→ EXERCISE: Starting from the line that contains "Where should I click to: Focus", reproduce each line exactly through the end of the material, and include no other lines.

▬▬▬▬▬▬

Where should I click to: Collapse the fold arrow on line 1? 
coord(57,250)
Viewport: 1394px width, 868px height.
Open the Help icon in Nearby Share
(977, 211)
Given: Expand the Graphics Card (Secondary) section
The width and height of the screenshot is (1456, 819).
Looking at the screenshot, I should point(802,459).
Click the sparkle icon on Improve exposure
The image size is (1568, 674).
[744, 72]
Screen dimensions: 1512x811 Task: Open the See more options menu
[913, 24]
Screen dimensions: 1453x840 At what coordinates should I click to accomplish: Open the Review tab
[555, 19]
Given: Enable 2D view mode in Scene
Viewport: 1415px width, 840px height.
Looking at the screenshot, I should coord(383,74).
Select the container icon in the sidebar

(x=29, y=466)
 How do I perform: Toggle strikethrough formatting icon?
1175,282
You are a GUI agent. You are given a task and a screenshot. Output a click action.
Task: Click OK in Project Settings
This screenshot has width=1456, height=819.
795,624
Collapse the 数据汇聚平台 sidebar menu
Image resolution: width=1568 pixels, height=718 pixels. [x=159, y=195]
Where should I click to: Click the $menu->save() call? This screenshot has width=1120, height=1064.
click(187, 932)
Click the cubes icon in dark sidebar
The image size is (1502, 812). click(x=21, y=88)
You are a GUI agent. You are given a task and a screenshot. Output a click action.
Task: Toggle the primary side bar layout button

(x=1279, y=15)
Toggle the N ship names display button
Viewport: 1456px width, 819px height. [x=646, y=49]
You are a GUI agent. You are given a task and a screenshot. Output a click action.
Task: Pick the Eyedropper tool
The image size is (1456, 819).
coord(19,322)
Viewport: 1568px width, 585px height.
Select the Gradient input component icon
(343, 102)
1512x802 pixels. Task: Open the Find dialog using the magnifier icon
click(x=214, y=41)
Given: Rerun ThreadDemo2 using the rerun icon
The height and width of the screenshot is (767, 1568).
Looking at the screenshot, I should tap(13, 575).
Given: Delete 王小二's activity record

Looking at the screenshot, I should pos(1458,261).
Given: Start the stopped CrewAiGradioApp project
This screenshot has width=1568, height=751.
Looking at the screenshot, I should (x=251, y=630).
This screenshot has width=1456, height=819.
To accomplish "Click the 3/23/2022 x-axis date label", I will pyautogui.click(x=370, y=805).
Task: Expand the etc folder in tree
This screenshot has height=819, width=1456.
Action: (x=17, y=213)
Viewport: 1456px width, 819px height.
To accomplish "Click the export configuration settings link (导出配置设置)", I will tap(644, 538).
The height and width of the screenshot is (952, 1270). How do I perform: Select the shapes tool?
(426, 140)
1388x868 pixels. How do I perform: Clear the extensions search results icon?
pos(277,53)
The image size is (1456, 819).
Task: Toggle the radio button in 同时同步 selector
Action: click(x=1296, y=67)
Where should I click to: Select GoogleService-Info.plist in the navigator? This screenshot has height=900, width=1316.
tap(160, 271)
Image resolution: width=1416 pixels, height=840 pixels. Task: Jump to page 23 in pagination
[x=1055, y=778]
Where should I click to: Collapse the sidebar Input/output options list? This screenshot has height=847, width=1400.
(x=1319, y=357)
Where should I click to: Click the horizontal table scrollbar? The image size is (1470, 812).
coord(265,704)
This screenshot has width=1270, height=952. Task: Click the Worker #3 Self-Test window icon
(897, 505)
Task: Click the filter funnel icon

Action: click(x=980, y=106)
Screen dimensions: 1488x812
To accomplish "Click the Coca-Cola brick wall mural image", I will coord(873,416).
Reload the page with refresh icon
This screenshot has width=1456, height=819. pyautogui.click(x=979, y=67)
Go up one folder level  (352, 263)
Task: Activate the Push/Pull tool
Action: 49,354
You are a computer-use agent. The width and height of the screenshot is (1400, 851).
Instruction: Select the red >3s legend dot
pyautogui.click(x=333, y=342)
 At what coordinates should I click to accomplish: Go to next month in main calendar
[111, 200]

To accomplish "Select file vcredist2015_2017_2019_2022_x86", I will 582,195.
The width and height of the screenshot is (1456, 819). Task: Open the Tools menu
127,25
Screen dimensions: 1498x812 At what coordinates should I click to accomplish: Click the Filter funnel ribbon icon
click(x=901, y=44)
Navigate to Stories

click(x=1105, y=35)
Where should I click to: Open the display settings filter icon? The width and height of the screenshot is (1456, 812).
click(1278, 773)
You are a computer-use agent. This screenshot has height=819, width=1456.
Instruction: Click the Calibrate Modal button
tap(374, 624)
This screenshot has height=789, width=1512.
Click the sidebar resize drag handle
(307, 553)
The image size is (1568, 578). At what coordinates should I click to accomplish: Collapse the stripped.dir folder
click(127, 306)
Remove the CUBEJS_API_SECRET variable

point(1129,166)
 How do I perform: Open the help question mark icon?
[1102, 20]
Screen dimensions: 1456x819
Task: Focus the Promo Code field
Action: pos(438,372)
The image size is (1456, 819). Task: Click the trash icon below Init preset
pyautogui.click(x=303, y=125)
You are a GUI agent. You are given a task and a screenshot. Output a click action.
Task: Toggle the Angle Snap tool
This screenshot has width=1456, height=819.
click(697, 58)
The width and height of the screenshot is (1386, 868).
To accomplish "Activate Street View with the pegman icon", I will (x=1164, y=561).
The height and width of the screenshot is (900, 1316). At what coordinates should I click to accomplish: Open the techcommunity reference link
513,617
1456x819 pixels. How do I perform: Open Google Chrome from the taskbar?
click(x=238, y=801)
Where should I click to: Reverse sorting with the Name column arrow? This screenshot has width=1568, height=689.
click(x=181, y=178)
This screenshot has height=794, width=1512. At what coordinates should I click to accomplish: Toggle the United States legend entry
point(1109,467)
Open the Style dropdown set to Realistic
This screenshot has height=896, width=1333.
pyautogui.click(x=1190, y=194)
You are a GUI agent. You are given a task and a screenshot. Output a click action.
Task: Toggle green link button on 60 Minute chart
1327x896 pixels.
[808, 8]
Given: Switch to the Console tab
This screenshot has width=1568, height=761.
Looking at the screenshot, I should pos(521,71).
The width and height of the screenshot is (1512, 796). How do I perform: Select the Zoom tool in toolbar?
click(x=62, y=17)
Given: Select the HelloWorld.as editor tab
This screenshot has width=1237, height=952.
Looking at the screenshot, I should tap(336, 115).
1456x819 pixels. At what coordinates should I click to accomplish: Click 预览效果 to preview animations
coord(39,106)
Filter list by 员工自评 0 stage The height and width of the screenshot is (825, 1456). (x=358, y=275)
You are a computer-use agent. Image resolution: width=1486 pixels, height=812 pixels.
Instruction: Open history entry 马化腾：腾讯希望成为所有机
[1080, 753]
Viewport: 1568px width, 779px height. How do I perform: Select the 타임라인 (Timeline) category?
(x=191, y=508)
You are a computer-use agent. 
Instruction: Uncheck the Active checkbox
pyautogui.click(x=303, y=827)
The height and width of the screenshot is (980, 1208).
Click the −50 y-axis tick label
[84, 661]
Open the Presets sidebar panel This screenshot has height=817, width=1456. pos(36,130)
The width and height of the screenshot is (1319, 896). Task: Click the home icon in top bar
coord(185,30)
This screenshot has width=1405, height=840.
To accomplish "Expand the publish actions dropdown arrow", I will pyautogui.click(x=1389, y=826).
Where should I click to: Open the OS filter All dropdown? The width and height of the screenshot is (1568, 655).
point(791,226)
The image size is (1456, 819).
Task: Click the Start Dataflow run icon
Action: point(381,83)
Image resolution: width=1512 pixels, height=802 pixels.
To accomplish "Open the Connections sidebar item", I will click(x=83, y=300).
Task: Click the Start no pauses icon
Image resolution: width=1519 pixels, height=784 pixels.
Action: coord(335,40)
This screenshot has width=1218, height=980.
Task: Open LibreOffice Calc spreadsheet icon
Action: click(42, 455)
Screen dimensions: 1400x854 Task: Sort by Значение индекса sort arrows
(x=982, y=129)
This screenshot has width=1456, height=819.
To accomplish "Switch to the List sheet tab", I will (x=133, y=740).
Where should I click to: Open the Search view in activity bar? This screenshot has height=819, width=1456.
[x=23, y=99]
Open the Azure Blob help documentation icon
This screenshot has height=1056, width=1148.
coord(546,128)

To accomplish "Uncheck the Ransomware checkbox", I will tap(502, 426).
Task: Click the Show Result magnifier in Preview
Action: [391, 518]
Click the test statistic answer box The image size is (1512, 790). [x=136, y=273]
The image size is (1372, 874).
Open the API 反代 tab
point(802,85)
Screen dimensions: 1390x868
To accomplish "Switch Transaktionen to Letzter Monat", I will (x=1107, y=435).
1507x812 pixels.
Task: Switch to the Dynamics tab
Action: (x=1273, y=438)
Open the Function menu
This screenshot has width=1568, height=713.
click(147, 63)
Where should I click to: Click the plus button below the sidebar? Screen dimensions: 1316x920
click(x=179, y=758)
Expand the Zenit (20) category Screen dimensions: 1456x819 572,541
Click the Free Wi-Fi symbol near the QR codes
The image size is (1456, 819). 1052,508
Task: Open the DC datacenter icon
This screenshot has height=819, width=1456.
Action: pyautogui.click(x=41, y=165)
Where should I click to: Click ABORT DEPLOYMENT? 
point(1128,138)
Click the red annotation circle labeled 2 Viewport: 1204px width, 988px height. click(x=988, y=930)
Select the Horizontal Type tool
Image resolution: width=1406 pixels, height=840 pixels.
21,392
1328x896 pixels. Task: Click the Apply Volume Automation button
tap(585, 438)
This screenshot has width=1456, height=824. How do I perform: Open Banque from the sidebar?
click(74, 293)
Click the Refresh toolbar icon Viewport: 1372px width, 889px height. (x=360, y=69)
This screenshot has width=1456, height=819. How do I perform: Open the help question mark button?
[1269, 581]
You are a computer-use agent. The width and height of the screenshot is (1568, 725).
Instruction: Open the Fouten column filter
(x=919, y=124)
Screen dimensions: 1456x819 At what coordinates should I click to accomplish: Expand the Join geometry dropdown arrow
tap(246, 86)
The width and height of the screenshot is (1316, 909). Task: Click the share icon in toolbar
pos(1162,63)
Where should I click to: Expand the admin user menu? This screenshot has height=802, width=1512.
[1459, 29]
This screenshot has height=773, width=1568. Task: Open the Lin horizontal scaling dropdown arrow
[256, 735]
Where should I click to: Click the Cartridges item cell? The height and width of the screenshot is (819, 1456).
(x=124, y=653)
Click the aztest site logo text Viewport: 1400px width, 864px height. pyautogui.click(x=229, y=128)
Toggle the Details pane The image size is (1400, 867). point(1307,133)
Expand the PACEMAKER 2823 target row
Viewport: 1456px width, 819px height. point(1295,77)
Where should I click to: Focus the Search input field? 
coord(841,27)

▬▬▬▬▬▬

→ SOLUTION TO THE PROBLEM:
Where should I click to: Focus the Search input field? 
coord(841,27)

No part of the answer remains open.